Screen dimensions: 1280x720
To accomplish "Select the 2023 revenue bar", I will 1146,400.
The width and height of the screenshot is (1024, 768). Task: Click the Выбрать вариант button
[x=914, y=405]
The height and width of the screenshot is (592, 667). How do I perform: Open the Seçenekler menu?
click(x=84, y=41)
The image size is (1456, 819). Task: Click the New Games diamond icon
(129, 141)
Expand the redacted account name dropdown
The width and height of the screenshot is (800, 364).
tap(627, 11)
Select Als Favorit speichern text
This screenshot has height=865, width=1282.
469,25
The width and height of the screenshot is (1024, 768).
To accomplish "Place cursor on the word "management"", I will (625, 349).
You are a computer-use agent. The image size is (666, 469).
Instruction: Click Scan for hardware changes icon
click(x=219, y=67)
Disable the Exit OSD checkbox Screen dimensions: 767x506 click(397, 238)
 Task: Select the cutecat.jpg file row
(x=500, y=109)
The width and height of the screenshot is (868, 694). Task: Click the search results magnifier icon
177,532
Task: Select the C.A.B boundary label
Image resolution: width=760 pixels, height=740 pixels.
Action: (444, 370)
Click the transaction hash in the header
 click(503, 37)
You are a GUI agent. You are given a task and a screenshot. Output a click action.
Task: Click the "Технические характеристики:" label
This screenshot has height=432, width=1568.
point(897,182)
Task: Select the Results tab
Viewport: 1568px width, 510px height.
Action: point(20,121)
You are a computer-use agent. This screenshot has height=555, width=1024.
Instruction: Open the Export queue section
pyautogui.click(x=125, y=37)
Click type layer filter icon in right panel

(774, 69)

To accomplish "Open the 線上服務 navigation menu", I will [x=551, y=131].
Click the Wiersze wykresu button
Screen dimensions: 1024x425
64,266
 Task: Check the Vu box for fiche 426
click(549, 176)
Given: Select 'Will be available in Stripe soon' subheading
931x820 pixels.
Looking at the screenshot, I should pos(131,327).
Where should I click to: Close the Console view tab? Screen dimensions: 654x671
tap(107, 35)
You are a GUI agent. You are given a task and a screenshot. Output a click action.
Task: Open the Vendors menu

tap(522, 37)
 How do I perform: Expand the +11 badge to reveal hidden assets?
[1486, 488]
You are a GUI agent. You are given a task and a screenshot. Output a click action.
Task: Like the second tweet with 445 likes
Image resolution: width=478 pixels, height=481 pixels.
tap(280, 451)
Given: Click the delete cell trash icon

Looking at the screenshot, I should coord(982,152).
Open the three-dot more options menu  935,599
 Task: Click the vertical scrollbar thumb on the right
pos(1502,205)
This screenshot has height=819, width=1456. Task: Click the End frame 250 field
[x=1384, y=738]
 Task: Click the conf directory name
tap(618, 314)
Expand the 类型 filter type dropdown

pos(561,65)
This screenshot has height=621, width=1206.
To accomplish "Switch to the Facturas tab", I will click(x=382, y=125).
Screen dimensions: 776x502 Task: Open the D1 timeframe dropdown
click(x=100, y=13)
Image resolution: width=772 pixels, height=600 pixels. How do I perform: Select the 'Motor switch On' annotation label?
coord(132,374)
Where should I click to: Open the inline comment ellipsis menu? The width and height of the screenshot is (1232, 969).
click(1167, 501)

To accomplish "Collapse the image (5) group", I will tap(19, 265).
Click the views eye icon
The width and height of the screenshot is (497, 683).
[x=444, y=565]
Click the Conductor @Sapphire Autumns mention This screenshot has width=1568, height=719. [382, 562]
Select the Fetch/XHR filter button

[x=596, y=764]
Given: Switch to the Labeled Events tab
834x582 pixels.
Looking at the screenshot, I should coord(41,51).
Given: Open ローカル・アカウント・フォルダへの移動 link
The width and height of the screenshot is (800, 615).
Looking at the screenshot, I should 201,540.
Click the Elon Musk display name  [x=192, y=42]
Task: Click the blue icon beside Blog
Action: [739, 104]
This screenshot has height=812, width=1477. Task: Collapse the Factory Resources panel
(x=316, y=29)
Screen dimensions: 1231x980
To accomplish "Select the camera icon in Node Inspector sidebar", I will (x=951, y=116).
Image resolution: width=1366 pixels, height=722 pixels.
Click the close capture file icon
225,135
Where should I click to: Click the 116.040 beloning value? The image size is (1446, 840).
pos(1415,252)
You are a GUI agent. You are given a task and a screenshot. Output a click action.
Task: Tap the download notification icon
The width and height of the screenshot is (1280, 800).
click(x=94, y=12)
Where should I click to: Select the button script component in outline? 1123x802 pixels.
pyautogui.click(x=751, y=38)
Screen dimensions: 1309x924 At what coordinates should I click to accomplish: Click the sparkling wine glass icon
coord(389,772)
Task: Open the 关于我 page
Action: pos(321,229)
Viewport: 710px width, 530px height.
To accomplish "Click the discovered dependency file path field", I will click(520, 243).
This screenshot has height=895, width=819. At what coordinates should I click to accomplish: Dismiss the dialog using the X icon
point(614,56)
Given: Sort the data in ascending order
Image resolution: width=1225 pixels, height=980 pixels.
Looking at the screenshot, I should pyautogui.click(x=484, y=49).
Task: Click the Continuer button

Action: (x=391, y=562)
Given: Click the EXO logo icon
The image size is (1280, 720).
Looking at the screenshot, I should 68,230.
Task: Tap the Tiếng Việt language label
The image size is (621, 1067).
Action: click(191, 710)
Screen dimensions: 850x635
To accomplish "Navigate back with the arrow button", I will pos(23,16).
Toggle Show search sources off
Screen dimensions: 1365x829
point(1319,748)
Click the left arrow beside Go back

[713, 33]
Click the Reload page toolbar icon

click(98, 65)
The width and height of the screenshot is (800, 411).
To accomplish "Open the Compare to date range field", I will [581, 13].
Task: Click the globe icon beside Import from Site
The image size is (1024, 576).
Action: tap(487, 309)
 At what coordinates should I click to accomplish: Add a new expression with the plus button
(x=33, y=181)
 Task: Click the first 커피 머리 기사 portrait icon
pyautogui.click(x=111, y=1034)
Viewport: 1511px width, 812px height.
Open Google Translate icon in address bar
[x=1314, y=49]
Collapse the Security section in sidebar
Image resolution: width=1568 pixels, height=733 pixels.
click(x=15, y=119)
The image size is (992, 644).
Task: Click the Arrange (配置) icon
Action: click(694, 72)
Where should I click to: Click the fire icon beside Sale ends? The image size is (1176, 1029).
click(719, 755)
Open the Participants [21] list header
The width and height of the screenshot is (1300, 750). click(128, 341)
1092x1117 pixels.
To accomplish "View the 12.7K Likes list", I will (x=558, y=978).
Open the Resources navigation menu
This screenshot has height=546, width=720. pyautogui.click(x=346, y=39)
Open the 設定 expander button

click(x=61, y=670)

Goal -
Could you reproduce every line of the data above word for word, from the first line to the last?

Full solution -
Screen dimensions: 1280x720
To accomplish "Select the 2023 revenue bar", I will 1146,400.
The width and height of the screenshot is (1024, 768). Task: Click the Выбрать вариант button
[x=914, y=405]
The height and width of the screenshot is (592, 667). How do I perform: Open the Seçenekler menu?
click(x=84, y=41)
The image size is (1456, 819). Task: Click the New Games diamond icon
(129, 141)
Expand the redacted account name dropdown
The width and height of the screenshot is (800, 364).
tap(627, 11)
Select Als Favorit speichern text
This screenshot has height=865, width=1282.
469,25
The width and height of the screenshot is (1024, 768).
To accomplish "Place cursor on the word "management"", I will (625, 349).
You are a computer-use agent. The image size is (666, 469).
Instruction: Click Scan for hardware changes icon
click(x=219, y=67)
Disable the Exit OSD checkbox Screen dimensions: 767x506 click(397, 238)
 Task: Select the cutecat.jpg file row
(x=500, y=109)
The width and height of the screenshot is (868, 694). Task: Click the search results magnifier icon
177,532
Task: Select the C.A.B boundary label
Image resolution: width=760 pixels, height=740 pixels.
Action: (444, 370)
Click the transaction hash in the header
 click(503, 37)
You are a GUI agent. You are given a task and a screenshot. Output a click action.
Task: Click the "Технические характеристики:" label
This screenshot has height=432, width=1568.
point(897,182)
Task: Select the Results tab
Viewport: 1568px width, 510px height.
Action: point(20,121)
You are a computer-use agent. This screenshot has height=555, width=1024.
Instruction: Open the Export queue section
pyautogui.click(x=125, y=37)
Click type layer filter icon in right panel

(774, 69)

To accomplish "Open the 線上服務 navigation menu", I will [x=551, y=131].
Click the Wiersze wykresu button
Screen dimensions: 1024x425
64,266
 Task: Check the Vu box for fiche 426
click(549, 176)
Given: Select 'Will be available in Stripe soon' subheading
931x820 pixels.
Looking at the screenshot, I should pos(131,327).
Where should I click to: Close the Console view tab? Screen dimensions: 654x671
tap(107, 35)
You are a GUI agent. You are given a task and a screenshot. Output a click action.
Task: Open the Vendors menu

tap(522, 37)
 How do I perform: Expand the +11 badge to reveal hidden assets?
[1486, 488]
You are a GUI agent. You are given a task and a screenshot. Output a click action.
Task: Like the second tweet with 445 likes
Image resolution: width=478 pixels, height=481 pixels.
tap(280, 451)
Given: Click the delete cell trash icon

Looking at the screenshot, I should coord(982,152).
Open the three-dot more options menu  935,599
 Task: Click the vertical scrollbar thumb on the right
pos(1502,205)
This screenshot has height=819, width=1456. Task: Click the End frame 250 field
[x=1384, y=738]
 Task: Click the conf directory name
tap(618, 314)
Expand the 类型 filter type dropdown

pos(561,65)
This screenshot has height=621, width=1206.
To accomplish "Switch to the Facturas tab", I will click(x=382, y=125).
Screen dimensions: 776x502 Task: Open the D1 timeframe dropdown
click(x=100, y=13)
Image resolution: width=772 pixels, height=600 pixels. How do I perform: Select the 'Motor switch On' annotation label?
coord(132,374)
Where should I click to: Open the inline comment ellipsis menu? The width and height of the screenshot is (1232, 969).
click(1167, 501)

To accomplish "Collapse the image (5) group", I will tap(19, 265).
Click the views eye icon
The width and height of the screenshot is (497, 683).
[x=444, y=565]
Click the Conductor @Sapphire Autumns mention This screenshot has width=1568, height=719. [382, 562]
Select the Fetch/XHR filter button

[x=596, y=764]
Given: Switch to the Labeled Events tab
834x582 pixels.
Looking at the screenshot, I should coord(41,51).
Given: Open ローカル・アカウント・フォルダへの移動 link
The width and height of the screenshot is (800, 615).
Looking at the screenshot, I should 201,540.
Click the Elon Musk display name  [x=192, y=42]
Task: Click the blue icon beside Blog
Action: [739, 104]
This screenshot has height=812, width=1477. Task: Collapse the Factory Resources panel
(x=316, y=29)
Screen dimensions: 1231x980
To accomplish "Select the camera icon in Node Inspector sidebar", I will (x=951, y=116).
Image resolution: width=1366 pixels, height=722 pixels.
Click the close capture file icon
225,135
Where should I click to: Click the 116.040 beloning value? The image size is (1446, 840).
pos(1415,252)
You are a GUI agent. You are given a task and a screenshot. Output a click action.
Task: Tap the download notification icon
The width and height of the screenshot is (1280, 800).
click(x=94, y=12)
Where should I click to: Select the button script component in outline? 1123x802 pixels.
pyautogui.click(x=751, y=38)
Screen dimensions: 1309x924 At what coordinates should I click to accomplish: Click the sparkling wine glass icon
coord(389,772)
Task: Open the 关于我 page
Action: pos(321,229)
Viewport: 710px width, 530px height.
To accomplish "Click the discovered dependency file path field", I will click(520, 243).
This screenshot has height=895, width=819. At what coordinates should I click to accomplish: Dismiss the dialog using the X icon
point(614,56)
Given: Sort the data in ascending order
Image resolution: width=1225 pixels, height=980 pixels.
Looking at the screenshot, I should pyautogui.click(x=484, y=49).
Task: Click the Continuer button

Action: (x=391, y=562)
Given: Click the EXO logo icon
The image size is (1280, 720).
Looking at the screenshot, I should 68,230.
Task: Tap the Tiếng Việt language label
The image size is (621, 1067).
Action: click(191, 710)
Screen dimensions: 850x635
To accomplish "Navigate back with the arrow button", I will pos(23,16).
Toggle Show search sources off
Screen dimensions: 1365x829
point(1319,748)
Click the left arrow beside Go back

[713, 33]
Click the Reload page toolbar icon

click(98, 65)
The width and height of the screenshot is (800, 411).
To accomplish "Open the Compare to date range field", I will [581, 13].
Task: Click the globe icon beside Import from Site
The image size is (1024, 576).
Action: tap(487, 309)
 At what coordinates should I click to accomplish: Add a new expression with the plus button
(x=33, y=181)
 Task: Click the first 커피 머리 기사 portrait icon
pyautogui.click(x=111, y=1034)
Viewport: 1511px width, 812px height.
Open Google Translate icon in address bar
[x=1314, y=49]
Collapse the Security section in sidebar
Image resolution: width=1568 pixels, height=733 pixels.
click(x=15, y=119)
The image size is (992, 644).
Task: Click the Arrange (配置) icon
Action: click(694, 72)
Where should I click to: Click the fire icon beside Sale ends? The image size is (1176, 1029).
click(719, 755)
Open the Participants [21] list header
The width and height of the screenshot is (1300, 750). click(128, 341)
1092x1117 pixels.
To accomplish "View the 12.7K Likes list", I will (x=558, y=978).
Open the Resources navigation menu
This screenshot has height=546, width=720. pyautogui.click(x=346, y=39)
Open the 設定 expander button

click(x=61, y=670)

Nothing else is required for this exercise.